Art source: Street Art Utopia
In Word and Object, Quine made Neurath’s boat analogy famous. It compares the holistic nature of language and consequently scientific verification with the construction of a boat which is already at sea.
“We are like sailors who on the open sea must reconstruct their ship but are never able to start afresh from the bottom. Where a beam is taken away a new one must at once be put there, and for this the rest of the ship is used as support. In this way, by using the old beams and driftwood the ship can be shaped entirely anew, but only by gradual reconstruction.”
This powerful analogy applies in most areas of life, I think, investing included.

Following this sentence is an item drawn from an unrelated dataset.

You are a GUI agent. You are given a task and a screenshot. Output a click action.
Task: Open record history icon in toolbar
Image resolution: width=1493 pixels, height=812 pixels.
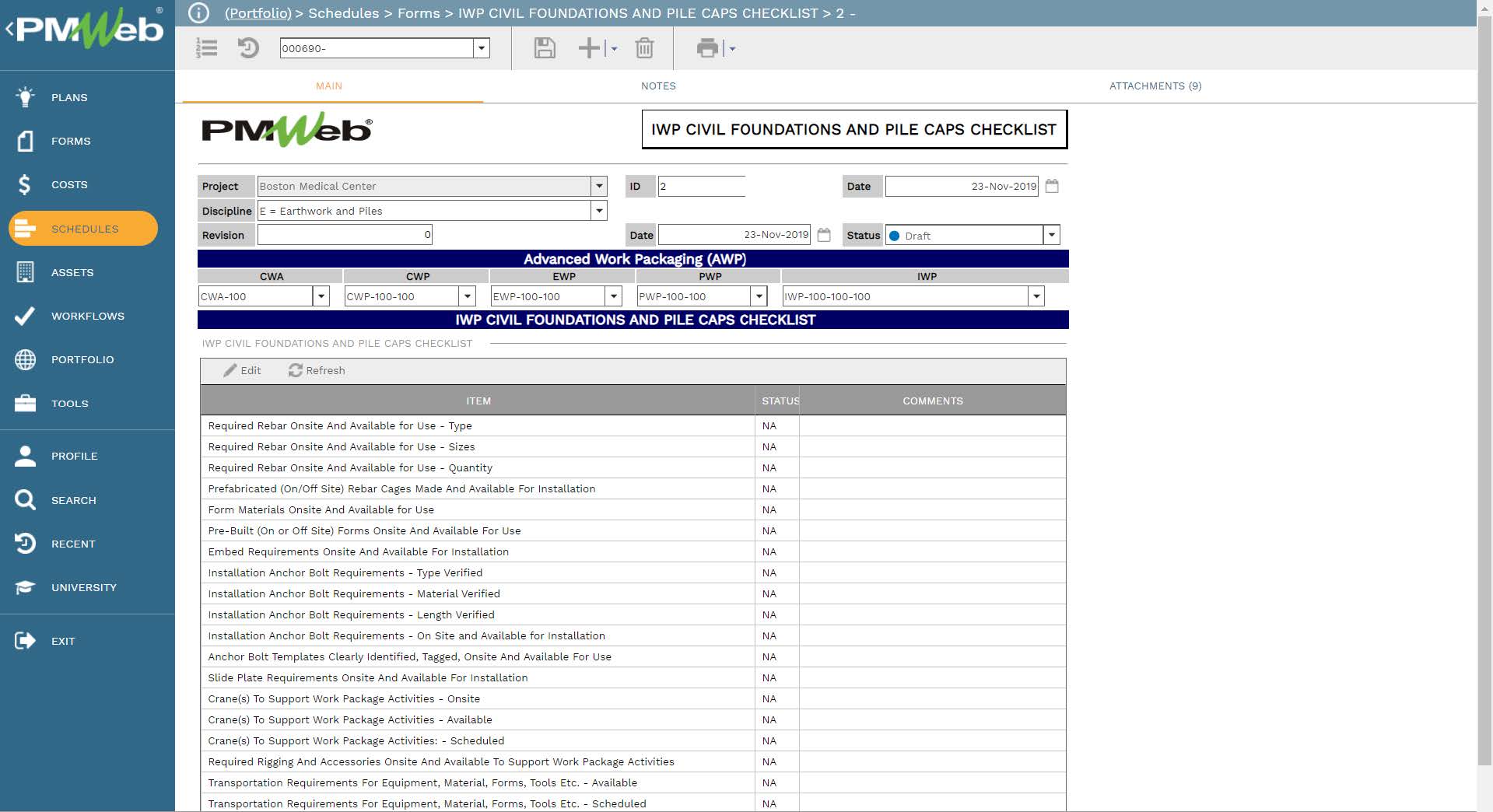(248, 48)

The world we live in is profoundly complex and is much more difficult for us to navigate than we usually think or assume. As Dan Kahneman put it, “We systematically underestimate the amount of uncertainty to which we’re exposed, and we are wired to underestimate the amount of uncertainty to which we are exposed.” Accordingly, “we create an illusion of the world that is much more orderly than it actually is.”
Our ability to forecast the future, much less control the future, is extremely limited and is far more limited than we want to believe. We simply misapprehend (or ignore) the data. Instead, we concoct stories — often wonderful stories — to provide an interpretive framework for our forecasts, expectations and decisions. These stories are much more compelling than the actual data, which is discouraging at best. Stories sell better.
We are in a season of stories. In the investment world, these stories will come in the form of year-end letters (often designed to justify performance that wasn’t quite up-to-snuff), projections, forecasts, “best of” lists and expectations. The data (such as it is) will be handled with great care — comparisons to measures that can be beaten (or nearly so), for example — with thoughtfully wrought stories as explanation (such as “we were right, but too early”).
Kahneman again: “we can expect people to be way overconfident, because they have that ability to tell good stories, and because the quality of the stories is what determines their confidence. The extent of that overconfidence is actually quite remarkable.”
Remarkable indeed.
Those of us who are honest with ourselves and others will be left trying to muddle through, building portfolios and managing money like Neurath’s boat — making adjustments on the fly while trying to keep the whole thing afloat, keeping our promises and expectations grounded in the limiting reality of the data. It isn’t a good recipe for sales success. But it helps me sleep at night.
We would all like progress and thus real success to come more quickly, more cheaply and more comprehensively than reality allows. And if success comes, we desperately tell ourselves it’s because we’re really good and not because we’re really lucky.
We are always tempted and too often swayed by the shiny new object — the next “silver bullet” — that will make things right. Sadly, life doesn’t seem to work that way very often. No matter what our stories say.